### 任务要求:
根据阅读材料，在没有明确内存申请的node节点时，默认会选择哪个节点作为申请节点？

### 阅读材料:
前面已经分析了伙伴管理算法的释放实现,接着分析一下伙伴管理算法的内存申请实现。

  伙伴管理算法内存申请和释放的入口一样,其实并没有很清楚的界限表示这个函数是入口,而那个不是,所以例行从稍微偏上一点的地方作为入口分析。于是选择了alloc_pages()宏定义作为分析切入口:

  1. 【file:/include/linux/gfp.h】
  2. #define alloc_pages(gfp_mask, order) \
  3.         alloc_pages_node(numa_node_id(), gfp_mask, order)

而alloc_pages_node()的实现:

  1. 【file:/include/linux/gfp.h】
  2. static inline struct page *alloc_pages_node(int nid, gfp_t gfp_mask,
  3.                         unsigned int order)
  4. {
  5.     /* Unknown node is current node */
  6.     if (nid < 0)
  7.         nid = numa_node_id();
  8.  
  9.     return __alloc_pages(gfp_mask, order, node_zonelist(nid, gfp_mask));
  10. }

没有明确内存申请的node节点时,则默认会选择当前的node节点作为申请节点。往下则接着调用__alloc_pages()来申请具体内存,其中入参node_zonelist()是用于获取node节点的zone管理区列表。接着往下看一下__alloc_pages()的实现:

  1. 【file:/include/linux/gfp.h】
  2. static inline struct page *
  3. __alloc_pages(gfp_t gfp_mask, unsigned int order,
  4.         struct zonelist *zonelist)
  5. {
  6.     return __alloc_pages_nodemask(gfp_mask, order, zonelist, NULL);
  7. }

实则是封装了__alloc_pages_nodemask()。而__alloc_pages_nodemask()的实现:

  1. 【file:/mm/page_alloc.c】
  2. /*
  3.  * This is the 'heart' of the zoned buddy allocator.

### 数据部分:
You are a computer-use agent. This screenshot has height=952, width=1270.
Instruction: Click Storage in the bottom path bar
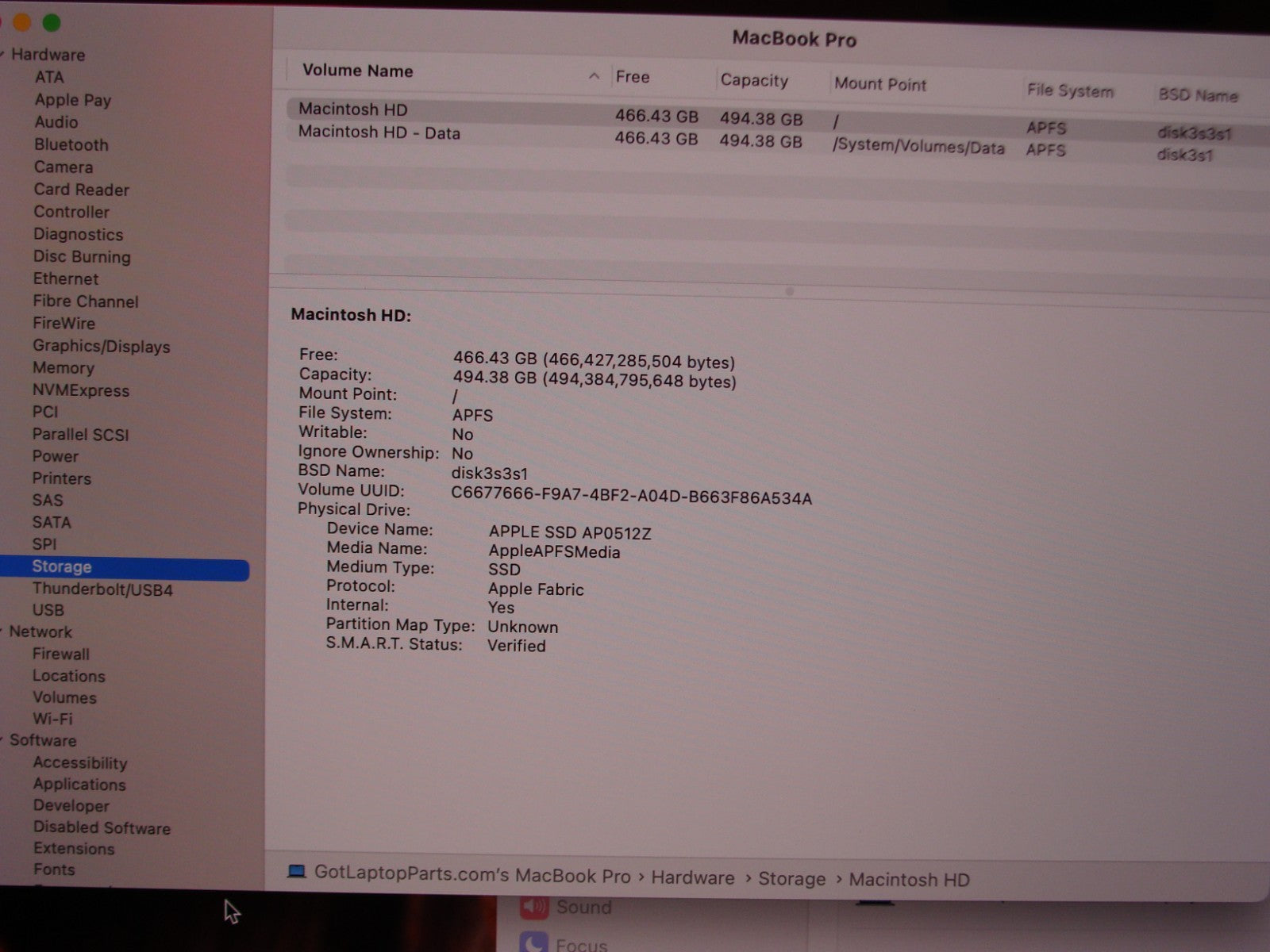(x=791, y=879)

### 参考答案:
默认选择当前的node节点作为申请节点。